Abbott Proposes Diverting Tech Money to Universities


Texas Gov. Greg Abbott, BBA ’81, Life Member, is looking to replace a tech startup fund with one that would support university recruitment.

On Thursday, Abbott’s office released a proposal to eliminate the Emerging Technologies Fund (ETF), which was started by former Gov. Rick Perry in 2005. The fund awards money to tech startups and was criticized by by the State Auditor’s Office in a 2011 report for lacking transparency and accountability. According to the report, Perry’s office did not make public how recipients were chosen and conducted only limited monitoring of how the money was spent.

Abbott’s plan recommends splitting the leftover money from the ETF and awarding 50 percent to two other initiatives: The Governor’s University Research Initiative, which would help public universities recruit prestigious faculty, and the Texas Enterprise Fund. Another program that was established under Perry, the Texas Enterprise Fund provides incentives for out-of-state businesses to relocate to Texas.
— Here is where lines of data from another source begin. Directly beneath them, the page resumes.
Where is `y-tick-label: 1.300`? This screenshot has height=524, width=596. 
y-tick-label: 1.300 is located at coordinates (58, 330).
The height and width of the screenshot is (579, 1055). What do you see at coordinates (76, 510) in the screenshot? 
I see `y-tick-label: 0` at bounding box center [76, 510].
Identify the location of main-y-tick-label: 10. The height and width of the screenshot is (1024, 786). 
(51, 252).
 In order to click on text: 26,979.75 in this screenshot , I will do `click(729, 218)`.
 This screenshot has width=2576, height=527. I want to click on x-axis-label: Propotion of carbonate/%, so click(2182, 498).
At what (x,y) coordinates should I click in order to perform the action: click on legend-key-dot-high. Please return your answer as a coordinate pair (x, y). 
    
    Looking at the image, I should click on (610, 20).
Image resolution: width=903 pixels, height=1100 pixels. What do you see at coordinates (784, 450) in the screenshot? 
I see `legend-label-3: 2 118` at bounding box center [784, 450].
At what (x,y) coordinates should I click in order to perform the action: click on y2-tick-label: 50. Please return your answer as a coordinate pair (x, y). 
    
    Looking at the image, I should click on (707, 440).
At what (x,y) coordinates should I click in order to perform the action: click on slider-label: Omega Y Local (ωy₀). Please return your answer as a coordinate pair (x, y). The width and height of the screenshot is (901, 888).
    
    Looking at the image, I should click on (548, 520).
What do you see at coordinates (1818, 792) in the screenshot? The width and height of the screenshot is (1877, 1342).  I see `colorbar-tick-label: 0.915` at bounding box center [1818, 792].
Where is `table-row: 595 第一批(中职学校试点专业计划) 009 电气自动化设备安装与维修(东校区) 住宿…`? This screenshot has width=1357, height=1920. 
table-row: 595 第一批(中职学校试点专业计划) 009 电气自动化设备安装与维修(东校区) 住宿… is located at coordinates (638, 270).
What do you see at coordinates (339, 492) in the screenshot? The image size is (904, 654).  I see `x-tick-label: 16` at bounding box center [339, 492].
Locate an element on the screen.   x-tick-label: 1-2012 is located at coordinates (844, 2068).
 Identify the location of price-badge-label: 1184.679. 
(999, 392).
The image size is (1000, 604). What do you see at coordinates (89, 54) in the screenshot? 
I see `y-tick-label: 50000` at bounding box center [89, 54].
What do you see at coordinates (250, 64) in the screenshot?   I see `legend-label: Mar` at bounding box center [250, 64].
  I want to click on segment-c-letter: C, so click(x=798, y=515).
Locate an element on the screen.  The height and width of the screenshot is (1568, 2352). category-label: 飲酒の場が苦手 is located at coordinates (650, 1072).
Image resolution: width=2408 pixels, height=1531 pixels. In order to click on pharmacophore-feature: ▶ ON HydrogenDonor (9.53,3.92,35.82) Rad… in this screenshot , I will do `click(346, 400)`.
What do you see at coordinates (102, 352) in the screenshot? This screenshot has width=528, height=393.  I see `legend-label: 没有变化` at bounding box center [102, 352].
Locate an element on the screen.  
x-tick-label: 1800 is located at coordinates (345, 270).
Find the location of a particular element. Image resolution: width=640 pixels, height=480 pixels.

“My plan will enhance Texas’ ability to recruit nationally-recognized researchers, promote economic development, and serve as a significant step toward ensuring Texas is home to five of the top ten public universities in the nation,” Abbott said in a statement. According to the release, any state university would be eligible to seek matching funds on a dollar-for-dollar basis from the initiative.

The plan, which would need to be approved in the Texas Legislature, would award public universities funds to help recruit Nobel Laureates and members of the National Academy of Sciences. The program would likely be administered by the Texas Higher Education Coordinating Board.

UT spokesman Gary Susswein was cautiously optimistic about what the news could mean for UT-Austin.

“As with all legislation, we’re still researching this, but it seems like a very positive development,” Susswein said. “One of the keys to being a world-class university is having the best scholars, teachers, and researchers here. To have the ability to attract the top scholars and researchers to Texas would be great.”